Rachel Mohrenwitz dit, tout en jouant d'un air altier avec la longue pointe de son fume-cigarette : « Nul ne peut finalement contester que la Martin, d'une façon ou d'une autre, est une personnalité extrêmement forte. Quoi qu'elle fasse sur scène, elle a toujours une présence intense, inouïe... vous comprenez ce que j'entends par là... »

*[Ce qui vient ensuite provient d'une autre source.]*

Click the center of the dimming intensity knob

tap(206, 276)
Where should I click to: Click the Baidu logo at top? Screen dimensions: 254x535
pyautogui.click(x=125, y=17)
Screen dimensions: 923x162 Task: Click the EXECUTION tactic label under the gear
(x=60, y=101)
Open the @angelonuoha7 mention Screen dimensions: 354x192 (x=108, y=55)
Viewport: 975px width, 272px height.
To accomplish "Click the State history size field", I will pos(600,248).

Tout le monde comprenait. Mais Mlle Motz secoua la tête d'un air désapprobateur, tandis que la petite Angélique Siebert déclarait de sa voix haute et timide : « J'admire Dora Martin. Il émane d'elle une force magique, je trouve... » Elle rougit beaucoup d'avoir proféré une phrase aussi longue et audacieuse. Tous la regardèrent avec un certain attendrissement. La petite Siebert était charmante. Sa tête menue aux cheveux blonds, coupés court, avec une raie à gauche, ressemblait à celle d'un gamin de treize ans. Sa myopie ne diminuait en rien l'attrait de ses yeux clairs et innocents. Certains trouvaient que précisément sa façon de plisser les paupières quand elle regardait lui donnait un charme particulier.

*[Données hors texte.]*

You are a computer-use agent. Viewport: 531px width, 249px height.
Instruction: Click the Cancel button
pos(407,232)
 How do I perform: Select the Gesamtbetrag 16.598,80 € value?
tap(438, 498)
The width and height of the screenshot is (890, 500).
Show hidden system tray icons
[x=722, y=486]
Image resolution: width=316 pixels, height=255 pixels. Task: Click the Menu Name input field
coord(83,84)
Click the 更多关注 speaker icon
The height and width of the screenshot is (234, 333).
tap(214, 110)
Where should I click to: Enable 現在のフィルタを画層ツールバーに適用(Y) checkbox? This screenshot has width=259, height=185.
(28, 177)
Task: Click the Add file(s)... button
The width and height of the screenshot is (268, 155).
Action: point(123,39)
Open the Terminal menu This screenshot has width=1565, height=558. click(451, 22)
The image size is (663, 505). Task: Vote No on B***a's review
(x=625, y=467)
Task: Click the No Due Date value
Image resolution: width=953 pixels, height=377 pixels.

« Voilà notre petiote qui s'emballe de nouveau », dit le beau Rolf Bonetti et il rit un peu trop haut. Il était celui des membres de la troupe qui recevait le plus de lettres d'amour du public ; d'où son expression fière, presque excédée à force d'être blasée. Toutefois, avec la petite Angélique, c'était lui qui faisait des avances. Depuis assez longtemps déjà, il tournait autour d'elle. Sur scène, il avait souvent le privilège de la tenir dans ses bras, selon les exigences de ses rôles. Par ailleurs, elle restait prude. Avec une singulière obstination, elle ne prodiguait ses marques de tendresse que là où elle n'avait pas le moindre espoir qu'on y répondît ou même qu'on les souhaitât. Touchante et désirable, elle semblait faite pour être très aimée et très gâtée ; mais l'étrange entêtement de son cœur la rendait insensible et railleuse devant les impétueuses protestations de Rolf Bonetti, et la faisait pleurer amèrement sur le mépris glacial qu'Hendrik Höfgen affichait à son égard.

Rolf Bonetti dit en connaisseur : « Quoi qu'il en soit, comme femme, il ne saurait être question de cette Martin - une androgyne inquiétante -, elle doit sûrement avoir dans les veines quelque chose comme du sang de poisson.

— Je la trouve belle, dit Angélique, d'une voix basse mais décidée. Elle est la plus belle des femmes, je trouve. »

Déjà les larmes lui montaient aux yeux. Angélique pleurait souvent, même sans motif particulier. Rêveuse, elle ajouta encore : « C'est curieux, je sens une mystérieuse ressemblance entre Dora Martin et Hendrik... » Ces mots excitèrent l'étonnement général.

« La Martin est juive », déclara brusquement le jeune Hans Miklas.